Used LeakyReLU activation in both generator and discriminator for better gradient flow.
Added dropout layers in the discriminator to reduce overfitting.
Set different learning rates for generator (0.0002) and discriminator (0.0001) optimizers.
Kept training epochs to 50 to avoid overtraining.
Fixed batch size usage in train_step to handle last batch size correctly.
Results Interpretation

Before: Generator loss: 1.2, Discriminator loss: 0.3, Images blurry and unstable training.

After: Generator loss: ~0.45, Discriminator loss: ~0.55, Images sharper and realistic, stable training.

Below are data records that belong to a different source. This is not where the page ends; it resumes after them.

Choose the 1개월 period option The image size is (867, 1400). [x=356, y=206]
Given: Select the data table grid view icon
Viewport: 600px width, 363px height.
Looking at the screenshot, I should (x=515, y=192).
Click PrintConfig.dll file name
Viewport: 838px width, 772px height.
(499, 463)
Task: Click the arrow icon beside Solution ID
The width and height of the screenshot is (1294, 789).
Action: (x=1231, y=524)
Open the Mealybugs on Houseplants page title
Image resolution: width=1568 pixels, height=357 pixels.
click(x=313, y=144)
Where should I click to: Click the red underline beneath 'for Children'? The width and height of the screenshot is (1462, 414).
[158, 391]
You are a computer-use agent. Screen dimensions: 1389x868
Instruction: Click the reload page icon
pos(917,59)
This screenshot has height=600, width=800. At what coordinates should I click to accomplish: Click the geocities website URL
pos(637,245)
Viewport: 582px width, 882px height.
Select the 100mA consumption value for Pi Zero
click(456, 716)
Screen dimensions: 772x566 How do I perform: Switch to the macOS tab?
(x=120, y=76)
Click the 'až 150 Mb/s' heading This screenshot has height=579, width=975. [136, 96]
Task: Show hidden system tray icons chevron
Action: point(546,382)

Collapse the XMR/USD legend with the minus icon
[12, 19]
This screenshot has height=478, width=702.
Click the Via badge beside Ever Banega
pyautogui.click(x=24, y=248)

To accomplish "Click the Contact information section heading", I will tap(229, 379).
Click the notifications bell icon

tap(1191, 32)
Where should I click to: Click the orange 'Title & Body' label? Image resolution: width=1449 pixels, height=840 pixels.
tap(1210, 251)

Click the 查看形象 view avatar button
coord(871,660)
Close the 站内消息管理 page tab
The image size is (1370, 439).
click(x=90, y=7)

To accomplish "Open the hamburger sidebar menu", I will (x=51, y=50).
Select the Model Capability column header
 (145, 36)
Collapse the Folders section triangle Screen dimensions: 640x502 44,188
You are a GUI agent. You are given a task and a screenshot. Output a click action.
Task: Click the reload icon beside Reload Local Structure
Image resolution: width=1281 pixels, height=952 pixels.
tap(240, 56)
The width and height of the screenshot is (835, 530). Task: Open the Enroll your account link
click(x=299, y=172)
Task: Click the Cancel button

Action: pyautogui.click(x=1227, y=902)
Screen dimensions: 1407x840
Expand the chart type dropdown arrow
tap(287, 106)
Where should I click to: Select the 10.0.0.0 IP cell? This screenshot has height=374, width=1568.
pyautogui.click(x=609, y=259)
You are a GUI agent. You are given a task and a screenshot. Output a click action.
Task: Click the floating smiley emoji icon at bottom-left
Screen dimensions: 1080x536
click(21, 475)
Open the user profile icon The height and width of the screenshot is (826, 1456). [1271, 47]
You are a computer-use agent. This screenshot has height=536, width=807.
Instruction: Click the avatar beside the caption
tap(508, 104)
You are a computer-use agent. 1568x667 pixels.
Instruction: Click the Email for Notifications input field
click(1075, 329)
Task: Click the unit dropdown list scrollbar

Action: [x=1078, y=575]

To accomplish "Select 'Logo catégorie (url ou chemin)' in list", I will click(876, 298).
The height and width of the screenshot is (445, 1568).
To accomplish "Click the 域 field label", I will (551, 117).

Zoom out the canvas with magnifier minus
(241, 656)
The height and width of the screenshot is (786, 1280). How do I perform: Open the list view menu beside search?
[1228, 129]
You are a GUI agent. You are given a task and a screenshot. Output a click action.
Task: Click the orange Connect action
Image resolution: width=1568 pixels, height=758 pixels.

Adding batch normalization, dropout, and adjusting learning rates helps stabilize GAN training and reduces overfitting, resulting in better image quality.
Bonus Experiment
Try using a Wasserstein GAN (WGAN) with gradient penalty to further improve image quality and training stability.
💡 Hint
Replace the loss functions with Wasserstein loss and add gradient penalty to the discriminator loss.